CVE-2025-12725 Overview
CVE-2025-12725 is an out-of-bounds read vulnerability in the WebGPU component of Google Chrome on Android. The flaw affects Chrome versions prior to 142.0.7444.137 and allows a remote attacker to perform an out-of-bounds memory write through a crafted HTML page. The issue is classified under [CWE-125: Out-of-bounds Read]. Successful exploitation requires user interaction, such as visiting an attacker-controlled web page. Google rates the underlying Chromium security severity as High.
Critical Impact
A remote attacker can trigger out-of-bounds memory access in the renderer process through a malicious web page, potentially leading to arbitrary memory corruption and compromise of the browser process.
Affected Products
- Google Chrome on Android prior to 142.0.7444.137
- Google Chrome desktop builds sharing the affected WebGPU code paths (Windows, macOS, Linux)
- Chromium-based downstream builds incorporating the vulnerable WebGPU implementation
Discovery Timeline
- 2025-11-10 - CVE-2025-12725 published to the National Vulnerability Database
- 2025-11-25 - Last updated in NVD database
Technical Details for CVE-2025-12725
Vulnerability Analysis
The vulnerability resides in WebGPU, the Chromium implementation of the W3C GPU compute and rendering API exposed to web content. WebGPU processes shader programs, buffers, and command encoders supplied by JavaScript running in the renderer. A crafted HTML page can drive WebGPU into reading past the bounds of an allocated buffer, and that out-of-bounds read condition can be steered into an out-of-bounds memory write. The combination converts a read-side weakness into memory corruption inside the renderer process.
Because WebGPU is reachable from any origin without authentication, an attacker only needs the victim to load a malicious page. The vulnerability requires user interaction but no privileges. Memory corruption in the renderer is a common starting point for sandbox escape chains targeting Chrome.
Root Cause
The root cause is missing or incorrect bounds validation on a data structure accessed during WebGPU command processing. The component reads beyond the intended buffer extent, and adjacent state can be modified as a side effect of the malformed access pattern, producing an out-of-bounds write.
Attack Vector
Exploitation is network based and requires the user to open or interact with a crafted HTML page. The attacker delivers JavaScript that constructs specific WebGPU resources and submits commands that trigger the boundary error. No additional privileges are required on the target system.
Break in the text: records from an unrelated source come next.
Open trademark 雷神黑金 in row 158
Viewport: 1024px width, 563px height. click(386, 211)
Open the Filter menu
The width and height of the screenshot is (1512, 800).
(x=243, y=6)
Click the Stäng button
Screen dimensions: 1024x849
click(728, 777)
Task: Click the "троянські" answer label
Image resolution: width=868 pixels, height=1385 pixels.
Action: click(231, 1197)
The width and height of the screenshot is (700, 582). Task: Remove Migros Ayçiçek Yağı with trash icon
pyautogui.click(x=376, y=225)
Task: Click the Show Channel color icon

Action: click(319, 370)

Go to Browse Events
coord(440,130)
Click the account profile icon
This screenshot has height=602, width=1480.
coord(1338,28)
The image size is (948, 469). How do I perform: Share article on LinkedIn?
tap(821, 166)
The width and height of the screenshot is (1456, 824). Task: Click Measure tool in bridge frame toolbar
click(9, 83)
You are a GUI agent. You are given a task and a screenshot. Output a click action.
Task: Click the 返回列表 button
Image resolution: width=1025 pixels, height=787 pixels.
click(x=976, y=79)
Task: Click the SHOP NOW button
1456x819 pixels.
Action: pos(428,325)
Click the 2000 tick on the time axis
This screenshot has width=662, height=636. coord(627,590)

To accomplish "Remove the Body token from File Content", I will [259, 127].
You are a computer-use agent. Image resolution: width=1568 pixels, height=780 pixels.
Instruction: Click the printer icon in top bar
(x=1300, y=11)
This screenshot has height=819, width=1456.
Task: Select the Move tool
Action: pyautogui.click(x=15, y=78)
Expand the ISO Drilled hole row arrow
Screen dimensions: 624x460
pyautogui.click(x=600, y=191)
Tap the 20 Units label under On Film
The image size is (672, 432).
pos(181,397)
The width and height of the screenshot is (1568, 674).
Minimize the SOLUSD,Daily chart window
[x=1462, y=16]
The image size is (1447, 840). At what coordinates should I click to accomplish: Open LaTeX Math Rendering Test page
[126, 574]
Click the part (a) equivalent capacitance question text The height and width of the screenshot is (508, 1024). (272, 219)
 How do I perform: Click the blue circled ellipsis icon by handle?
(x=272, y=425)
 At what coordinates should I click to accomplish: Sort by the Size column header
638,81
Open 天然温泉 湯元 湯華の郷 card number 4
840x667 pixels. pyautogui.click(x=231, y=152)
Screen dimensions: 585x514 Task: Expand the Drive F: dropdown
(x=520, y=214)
No public proof-of-concept code is available. Technical details are tracked in the Chromium Issue Tracker Entry.
Detection Methods for CVE-2025-12725
Indicators of Compromise
- Renderer process crashes referencing WebGPU, Dawn, or GPU command buffer modules in Chrome crash telemetry.
- Outbound connections from end-user hosts to untrusted domains immediately followed by Chrome renderer instability.
- Chrome installations reporting versions earlier than 142.0.7444.137 in asset inventory.
Detection Strategies
- Inventory installed Chrome versions across managed endpoints and flag any build below 142.0.7444.137.
- Correlate Chrome crash dump events (chrome.exe, chrome renderer) with browsing history to identify pages triggering WebGPU faults.
- Monitor for unexpected child processes spawned by Chrome renderers, which can indicate post-exploitation activity following a memory corruption primitive.
Monitoring Recommendations
- Enable browser telemetry forwarding to a central log platform and alert on repeated renderer crashes from the same origin.
- Track WebGPU feature usage in enterprise environments through Chrome Enterprise reporting where applicable.
- Review proxy and DNS logs for newly registered or low-reputation domains delivering HTML content to users on outdated Chrome builds.
How to Mitigate CVE-2025-12725
Immediate Actions Required
- Update Google Chrome on Android to version 142.0.7444.137 or later, and update desktop Chrome to the corresponding Stable channel release.
- Push the update through mobile device management and enterprise browser management policies to enforce compliance.
- Restart the browser on all endpoints after deployment to ensure the patched binary is loaded.
Patch Information
Google addressed the issue in the Chrome Stable channel update announced on the Google Chrome Update Announcement. Users on Android must install Chrome 142.0.7444.137 or later from Google Play. Chromium-based browsers should apply the corresponding upstream fix tracked in the Chromium Issue Tracker Entry.
Workarounds
- Disable WebGPU via the chrome://flags/#enable-unsafe-webgpu flag and enterprise policy where the feature is not required.
- Restrict access to untrusted web content using URL filtering, DNS filtering, or secure web gateway controls until patching is complete.
- Apply the principle of least functionality by limiting hardware-accelerated graphics features on managed mobile fleets where business workflows do not depend on them.
# Verify Chrome version on Android via adb
adb shell dumpsys package com.android.chrome | grep versionName
# Expected output should show versionName=142.0.7444.137 or later
Disclaimer: This content was generated using AI. While we strive for accuracy, please verify critical information with official sources.